Selected extract:
※
Temporal Convolutional Networks and Forecasting

  • by Francesco Lässig
  • 6 July 2021
  • 16 min read

How a convolutional network with some simple adaptations can become a powerful tool for sequence modeling and forecasting.

Motivation

Up until recently, the topic of sequence modeling in the context of deep learning has been largely associated with recurrent neural network architectures such as LSTM and GRU. S. Bai et al. (*) suggest that this way of thinking is antiquated, and that convolutional networks should be taken into consideration as one of the primary candidates when modeling sequential data. They were able to show that convolutional networks can achieve better performance than RNNs in many tasks while avoiding common drawbacks of recurrent models, such as the exploding/vanishing gradient problem or lacking memory retention. Furthermore, using a convolutional network instead of a recurrent one can lead to performance improvements as it allows for parallel computation of outputs. The architecture they propose is called Temporal Convolutional Network (TCN) and will be explained in the following sections. To facilitate understanding the TCN architecture in conjunction with its Darts implementation, this article will use the same model parameter names as seen in the library wherever possible (indicated in bold).

Basic Model

Overview

A TCN, short for Temporal Convolutional Network, consists of dilated, causal 1D convolutional layers with the same input and output lengths. The following sections go into detail about what these terms actually mean.

1D Convolutional Network

We can see that to compute one element of the output, we look at a series of consecutive elements of length kernel_size of the input. In the above example we chose a kernel_size of 3. To obtain the output, we take the dot product of the subsequence of the input and a kernel vector of learned weights of the same length. To get the next element of the output, the same procedure is applied, but the kernel_size-sized window of the input sequence is shifted to the right by one element (for the purposes of this forecasting model, the stride is always set to 1). Please note that the same set of kernel weights will be used to compute every output of one convolutional layer. The following image shows two consecutive output elements and their respective input subsequences.

Causal Convolution

For a convolutional layer to be causal, for every i in {0, …, input_length — 1} the i’th element of the output sequence may only depend on the elements of the input sequence with indices {0, …, i}. In other words, an element in the output sequence can only depend on elements that come before it in the input sequence. As mentioned before, to ensure an output tensor has the same length as the input tensor, we need to apply zero padding. If we only apply zero-padding on the left side of the input tensor, then causal convolution will be ensured. To understand this, consider the rightmost output element. Given that there is no padding on the right side of the input sequence, the last element it depends on is the last element of the input. Now consider the second to last output element of the output sequence. Its kernel window is shifted to the left by one compared to the last output element, that means its rightmost dependency in the input sequence is the second to last element of the input sequence. It follows by induction that for every element in the output sequence, its latest dependency in the input sequence has the same index as itself. The following figure shows an example with an input_length of 4 and a kernel_size of 3.
※
Listed records:
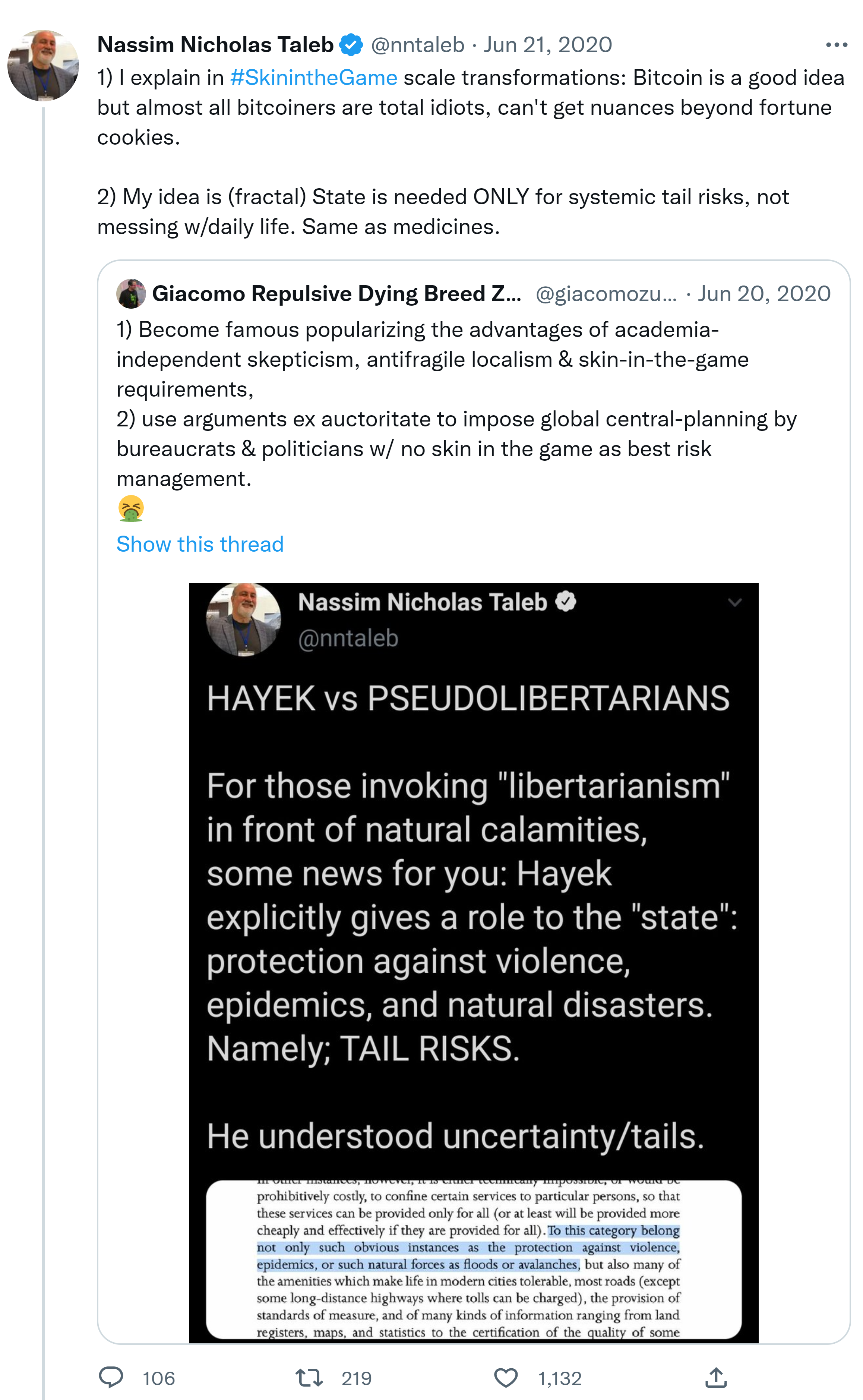Viewport: 863px width, 1400px height.
Task: Click the @nntaleb handle in header
Action: coord(417,45)
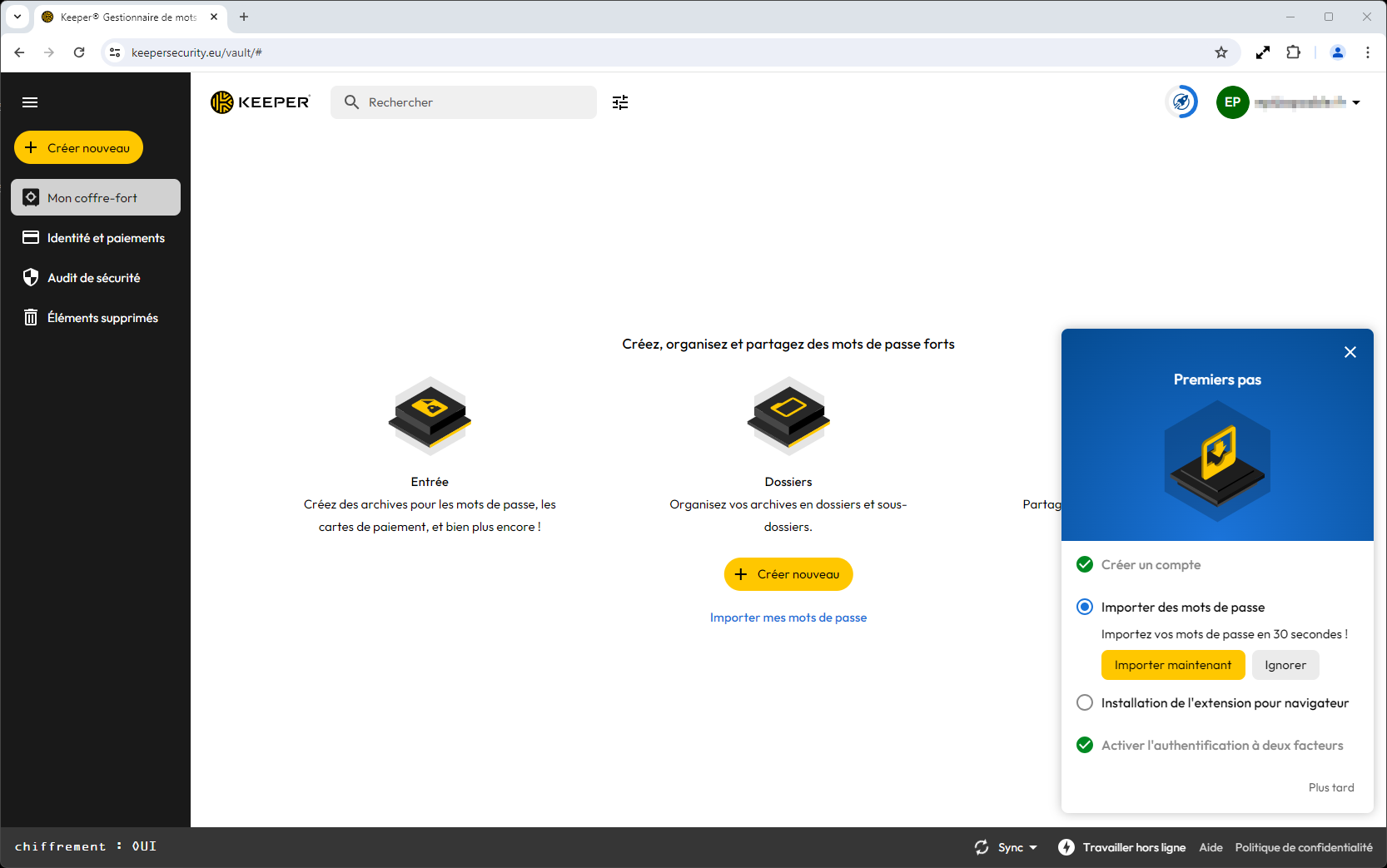This screenshot has width=1387, height=868.
Task: Click the search filter options icon
Action: point(620,102)
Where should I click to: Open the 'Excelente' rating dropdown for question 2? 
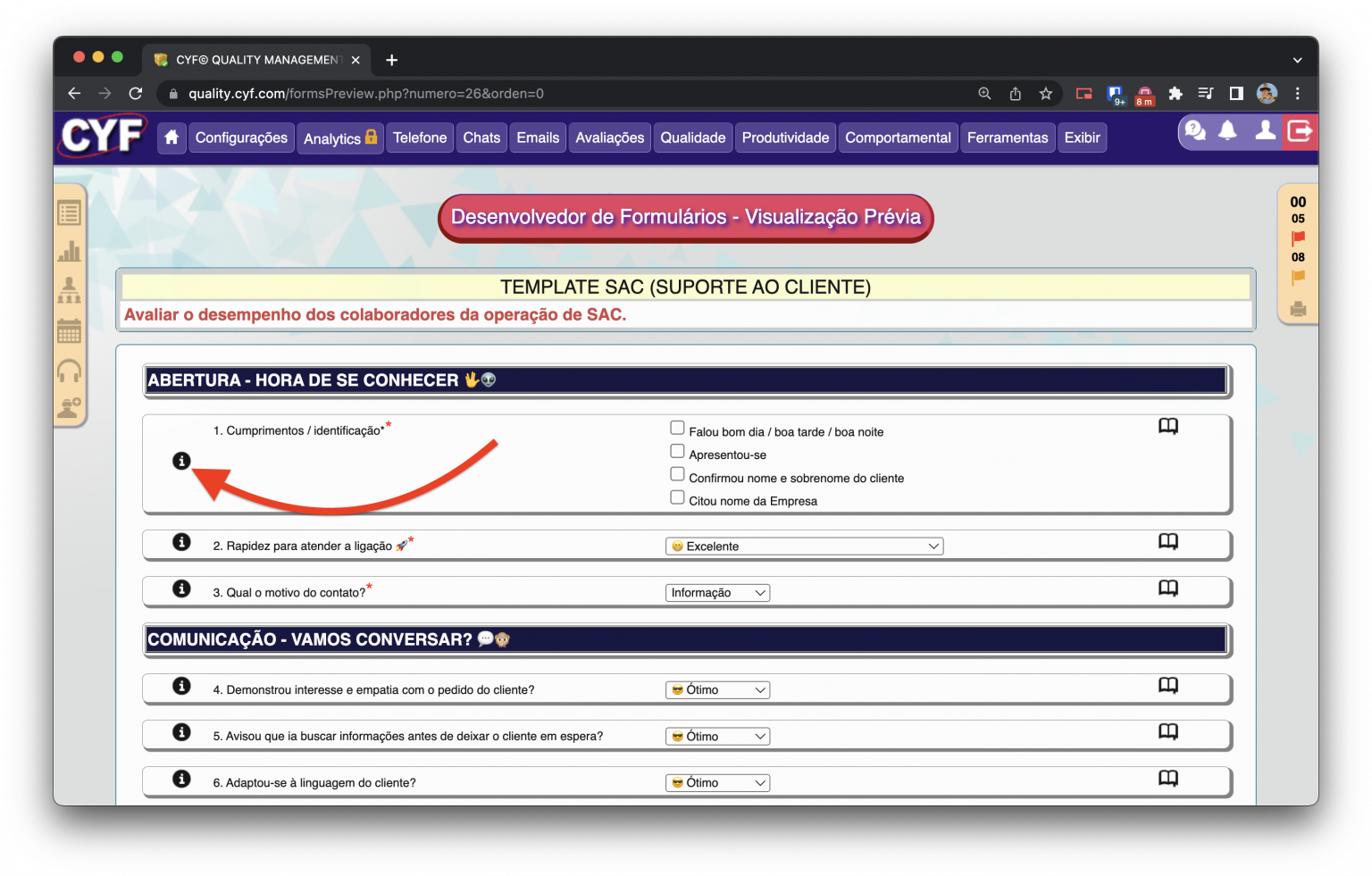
※
Set tasks:
a: Repeat everything in the article on temporal convolutional networks from "Basic Model" down to "terms actually mean.".
b: Answer these questions using the article on temporal convolutional networks:
(i) What name did S. Bai et al. give the architecture they propose?
(ii) What kernel_size was chosen in the 1D convolution example?
(iii) On which side of the input tensor must zero padding be applied to make the convolution causal?
The rows come from a separate source and have nothing to do with the article on temporal convolutional networks.

Solutions to the exercise:
a:
Basic Model

Overview

A TCN, short for Temporal Convolutional Network, consists of dilated, causal 1D convolutional layers with the same input and output lengths. The following sections go into detail about what these terms actually mean.

b:
(i) Temporal Convolutional Network (TCN)
(ii) 3
(iii) The left side only